- [Task to complete]:
Please figure out how many lines in the material contain "checkbox", and give only that number.

- [Excerpted data]:

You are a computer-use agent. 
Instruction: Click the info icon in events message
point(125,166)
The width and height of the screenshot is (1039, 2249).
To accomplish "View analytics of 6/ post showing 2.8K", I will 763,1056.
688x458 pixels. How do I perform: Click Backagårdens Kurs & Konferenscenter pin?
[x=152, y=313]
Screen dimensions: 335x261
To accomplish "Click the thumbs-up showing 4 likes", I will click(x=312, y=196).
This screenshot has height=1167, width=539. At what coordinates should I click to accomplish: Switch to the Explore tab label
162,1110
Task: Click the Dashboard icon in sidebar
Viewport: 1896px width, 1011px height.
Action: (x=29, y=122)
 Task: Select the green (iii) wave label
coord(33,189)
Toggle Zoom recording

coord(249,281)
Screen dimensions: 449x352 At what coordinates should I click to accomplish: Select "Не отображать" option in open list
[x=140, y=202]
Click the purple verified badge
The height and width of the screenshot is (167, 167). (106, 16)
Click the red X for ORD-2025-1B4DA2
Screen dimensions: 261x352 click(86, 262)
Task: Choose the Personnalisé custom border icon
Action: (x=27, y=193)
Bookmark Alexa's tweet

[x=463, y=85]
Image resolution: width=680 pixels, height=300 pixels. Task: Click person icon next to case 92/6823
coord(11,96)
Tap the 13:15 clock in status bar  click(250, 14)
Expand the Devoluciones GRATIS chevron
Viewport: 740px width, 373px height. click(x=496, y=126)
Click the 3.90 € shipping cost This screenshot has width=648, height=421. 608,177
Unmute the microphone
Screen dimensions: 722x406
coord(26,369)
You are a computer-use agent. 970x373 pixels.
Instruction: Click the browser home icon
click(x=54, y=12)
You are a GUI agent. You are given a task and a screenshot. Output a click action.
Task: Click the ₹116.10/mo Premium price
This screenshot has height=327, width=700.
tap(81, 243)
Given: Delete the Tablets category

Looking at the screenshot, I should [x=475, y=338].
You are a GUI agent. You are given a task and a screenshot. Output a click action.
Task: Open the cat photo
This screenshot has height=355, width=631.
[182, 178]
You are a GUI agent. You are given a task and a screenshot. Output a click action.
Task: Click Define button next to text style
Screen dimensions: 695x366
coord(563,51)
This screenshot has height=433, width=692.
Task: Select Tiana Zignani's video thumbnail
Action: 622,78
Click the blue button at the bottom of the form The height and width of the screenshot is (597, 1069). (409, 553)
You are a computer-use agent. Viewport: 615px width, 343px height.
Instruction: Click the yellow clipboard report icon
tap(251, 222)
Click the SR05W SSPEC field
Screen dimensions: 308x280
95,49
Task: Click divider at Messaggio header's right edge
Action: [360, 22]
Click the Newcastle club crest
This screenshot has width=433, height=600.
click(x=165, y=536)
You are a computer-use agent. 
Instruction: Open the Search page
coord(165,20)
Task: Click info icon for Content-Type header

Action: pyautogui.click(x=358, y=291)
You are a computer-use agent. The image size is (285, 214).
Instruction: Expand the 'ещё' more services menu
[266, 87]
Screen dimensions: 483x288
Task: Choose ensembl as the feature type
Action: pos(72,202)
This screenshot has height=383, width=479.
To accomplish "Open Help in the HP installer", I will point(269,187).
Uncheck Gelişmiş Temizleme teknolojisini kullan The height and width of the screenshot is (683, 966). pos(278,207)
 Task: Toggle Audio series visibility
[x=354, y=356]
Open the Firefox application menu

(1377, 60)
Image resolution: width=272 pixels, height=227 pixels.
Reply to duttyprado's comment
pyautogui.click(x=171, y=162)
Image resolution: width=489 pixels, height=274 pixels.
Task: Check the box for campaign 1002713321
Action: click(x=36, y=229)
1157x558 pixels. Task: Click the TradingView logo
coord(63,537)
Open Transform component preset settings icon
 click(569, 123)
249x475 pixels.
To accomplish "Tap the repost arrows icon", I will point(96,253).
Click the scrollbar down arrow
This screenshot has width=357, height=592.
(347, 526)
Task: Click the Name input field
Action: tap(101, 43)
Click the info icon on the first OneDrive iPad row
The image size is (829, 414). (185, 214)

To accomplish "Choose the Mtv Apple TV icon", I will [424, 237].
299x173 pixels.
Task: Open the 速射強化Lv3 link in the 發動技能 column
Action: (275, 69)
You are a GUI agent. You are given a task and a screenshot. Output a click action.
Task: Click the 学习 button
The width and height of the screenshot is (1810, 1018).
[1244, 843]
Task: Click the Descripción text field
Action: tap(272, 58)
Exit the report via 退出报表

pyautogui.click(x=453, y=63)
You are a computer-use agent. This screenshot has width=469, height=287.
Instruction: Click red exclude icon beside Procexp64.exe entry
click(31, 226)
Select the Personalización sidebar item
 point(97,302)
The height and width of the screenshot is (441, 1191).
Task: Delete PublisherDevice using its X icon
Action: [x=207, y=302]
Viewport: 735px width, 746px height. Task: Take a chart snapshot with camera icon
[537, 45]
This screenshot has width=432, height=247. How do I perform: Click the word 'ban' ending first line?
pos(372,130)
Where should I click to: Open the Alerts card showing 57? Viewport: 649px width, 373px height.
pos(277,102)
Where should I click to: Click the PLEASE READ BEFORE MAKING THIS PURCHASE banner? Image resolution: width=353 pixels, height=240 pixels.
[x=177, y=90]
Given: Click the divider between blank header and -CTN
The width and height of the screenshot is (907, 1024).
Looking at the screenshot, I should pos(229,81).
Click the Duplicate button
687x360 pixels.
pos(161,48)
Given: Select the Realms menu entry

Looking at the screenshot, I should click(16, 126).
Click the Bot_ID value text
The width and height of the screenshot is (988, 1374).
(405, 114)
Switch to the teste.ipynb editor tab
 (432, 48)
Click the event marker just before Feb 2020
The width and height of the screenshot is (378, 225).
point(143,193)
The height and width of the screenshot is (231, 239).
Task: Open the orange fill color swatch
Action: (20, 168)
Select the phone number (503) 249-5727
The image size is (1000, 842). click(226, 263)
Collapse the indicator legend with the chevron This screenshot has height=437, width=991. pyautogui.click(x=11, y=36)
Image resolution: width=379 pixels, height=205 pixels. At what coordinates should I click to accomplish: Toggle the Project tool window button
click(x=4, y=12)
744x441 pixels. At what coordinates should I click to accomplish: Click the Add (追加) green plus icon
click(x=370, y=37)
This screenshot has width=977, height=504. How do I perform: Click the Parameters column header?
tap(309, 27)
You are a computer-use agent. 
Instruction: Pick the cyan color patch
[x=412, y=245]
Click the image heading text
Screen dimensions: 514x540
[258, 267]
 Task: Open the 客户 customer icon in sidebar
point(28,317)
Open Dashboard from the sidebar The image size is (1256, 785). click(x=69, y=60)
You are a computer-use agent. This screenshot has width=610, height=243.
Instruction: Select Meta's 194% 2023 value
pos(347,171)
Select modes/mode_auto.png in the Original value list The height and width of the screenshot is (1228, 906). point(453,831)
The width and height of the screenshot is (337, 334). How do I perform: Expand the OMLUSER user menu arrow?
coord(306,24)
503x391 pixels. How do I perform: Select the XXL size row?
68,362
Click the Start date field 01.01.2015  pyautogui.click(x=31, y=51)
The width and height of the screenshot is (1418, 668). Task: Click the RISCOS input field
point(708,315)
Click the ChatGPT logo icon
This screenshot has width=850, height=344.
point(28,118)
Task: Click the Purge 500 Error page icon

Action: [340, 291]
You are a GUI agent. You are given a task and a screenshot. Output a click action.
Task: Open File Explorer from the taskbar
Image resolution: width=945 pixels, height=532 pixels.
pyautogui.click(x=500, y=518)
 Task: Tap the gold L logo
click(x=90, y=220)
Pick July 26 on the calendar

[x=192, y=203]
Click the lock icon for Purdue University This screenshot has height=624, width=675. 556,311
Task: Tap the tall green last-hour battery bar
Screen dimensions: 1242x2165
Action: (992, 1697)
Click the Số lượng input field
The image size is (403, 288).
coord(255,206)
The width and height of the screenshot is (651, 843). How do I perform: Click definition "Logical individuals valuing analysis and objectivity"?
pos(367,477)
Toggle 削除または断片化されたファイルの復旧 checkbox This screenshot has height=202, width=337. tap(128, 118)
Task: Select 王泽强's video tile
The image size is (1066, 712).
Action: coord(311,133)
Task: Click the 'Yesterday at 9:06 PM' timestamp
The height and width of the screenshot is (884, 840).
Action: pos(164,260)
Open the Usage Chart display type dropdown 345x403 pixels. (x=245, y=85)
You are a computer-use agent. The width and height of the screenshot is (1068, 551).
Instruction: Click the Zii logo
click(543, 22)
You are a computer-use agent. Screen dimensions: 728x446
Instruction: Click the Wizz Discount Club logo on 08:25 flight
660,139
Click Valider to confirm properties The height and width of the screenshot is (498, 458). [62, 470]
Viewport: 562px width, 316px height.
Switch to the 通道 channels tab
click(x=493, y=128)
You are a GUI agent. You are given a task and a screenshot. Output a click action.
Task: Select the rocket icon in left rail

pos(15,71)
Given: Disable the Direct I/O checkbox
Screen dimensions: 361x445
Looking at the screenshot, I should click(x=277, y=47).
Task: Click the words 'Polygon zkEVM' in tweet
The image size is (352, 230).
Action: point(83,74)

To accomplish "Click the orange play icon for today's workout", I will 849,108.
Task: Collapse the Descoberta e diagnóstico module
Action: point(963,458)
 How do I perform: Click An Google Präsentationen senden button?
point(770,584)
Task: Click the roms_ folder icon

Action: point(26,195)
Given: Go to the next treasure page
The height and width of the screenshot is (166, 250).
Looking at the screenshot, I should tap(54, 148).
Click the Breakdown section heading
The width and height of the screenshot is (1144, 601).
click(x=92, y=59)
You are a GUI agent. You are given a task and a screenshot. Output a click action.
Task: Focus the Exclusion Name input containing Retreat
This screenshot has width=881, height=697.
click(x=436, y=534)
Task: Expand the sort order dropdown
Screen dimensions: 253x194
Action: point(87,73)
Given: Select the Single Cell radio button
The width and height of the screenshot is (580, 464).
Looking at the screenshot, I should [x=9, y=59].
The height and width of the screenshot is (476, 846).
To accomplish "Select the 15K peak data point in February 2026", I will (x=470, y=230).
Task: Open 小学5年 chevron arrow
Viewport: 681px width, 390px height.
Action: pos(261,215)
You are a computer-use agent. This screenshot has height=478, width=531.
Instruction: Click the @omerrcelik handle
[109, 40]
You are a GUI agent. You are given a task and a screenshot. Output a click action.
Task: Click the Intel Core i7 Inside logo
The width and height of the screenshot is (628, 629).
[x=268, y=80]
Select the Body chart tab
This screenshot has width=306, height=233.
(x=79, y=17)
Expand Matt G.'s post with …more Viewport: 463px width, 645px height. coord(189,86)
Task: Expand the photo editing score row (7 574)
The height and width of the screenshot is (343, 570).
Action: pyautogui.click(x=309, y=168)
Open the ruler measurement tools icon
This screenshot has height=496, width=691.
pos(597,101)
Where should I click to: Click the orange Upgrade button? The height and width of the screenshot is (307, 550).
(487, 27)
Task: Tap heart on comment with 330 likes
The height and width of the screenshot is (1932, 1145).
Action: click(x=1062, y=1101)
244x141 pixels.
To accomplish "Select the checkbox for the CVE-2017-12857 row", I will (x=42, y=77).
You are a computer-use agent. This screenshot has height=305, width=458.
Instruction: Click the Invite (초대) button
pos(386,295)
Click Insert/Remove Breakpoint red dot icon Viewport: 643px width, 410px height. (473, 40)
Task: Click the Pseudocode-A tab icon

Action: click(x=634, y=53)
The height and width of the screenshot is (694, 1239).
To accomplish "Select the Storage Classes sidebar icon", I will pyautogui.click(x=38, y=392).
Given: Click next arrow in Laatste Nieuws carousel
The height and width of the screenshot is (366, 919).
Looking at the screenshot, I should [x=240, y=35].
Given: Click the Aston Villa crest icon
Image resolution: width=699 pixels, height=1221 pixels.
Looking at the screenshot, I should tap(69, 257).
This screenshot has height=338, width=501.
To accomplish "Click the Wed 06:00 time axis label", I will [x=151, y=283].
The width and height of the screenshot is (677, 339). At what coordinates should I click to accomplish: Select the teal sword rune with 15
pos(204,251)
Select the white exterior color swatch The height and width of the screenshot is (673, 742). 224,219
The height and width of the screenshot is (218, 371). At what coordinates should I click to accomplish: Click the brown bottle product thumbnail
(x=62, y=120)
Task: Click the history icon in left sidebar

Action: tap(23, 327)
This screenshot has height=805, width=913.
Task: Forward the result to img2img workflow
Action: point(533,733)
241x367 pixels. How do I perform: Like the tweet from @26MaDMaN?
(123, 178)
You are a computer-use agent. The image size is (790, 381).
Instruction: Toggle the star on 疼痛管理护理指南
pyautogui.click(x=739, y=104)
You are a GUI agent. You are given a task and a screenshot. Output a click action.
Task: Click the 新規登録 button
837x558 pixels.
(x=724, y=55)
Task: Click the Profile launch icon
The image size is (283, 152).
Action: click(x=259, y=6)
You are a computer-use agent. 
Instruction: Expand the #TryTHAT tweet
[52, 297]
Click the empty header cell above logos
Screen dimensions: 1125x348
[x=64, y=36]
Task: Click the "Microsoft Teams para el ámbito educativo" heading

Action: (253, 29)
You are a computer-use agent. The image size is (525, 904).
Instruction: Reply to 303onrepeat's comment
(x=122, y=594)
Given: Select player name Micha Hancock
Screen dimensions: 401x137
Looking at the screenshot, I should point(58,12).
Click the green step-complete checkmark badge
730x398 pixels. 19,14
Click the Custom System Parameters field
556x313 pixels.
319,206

- [Task result]:
3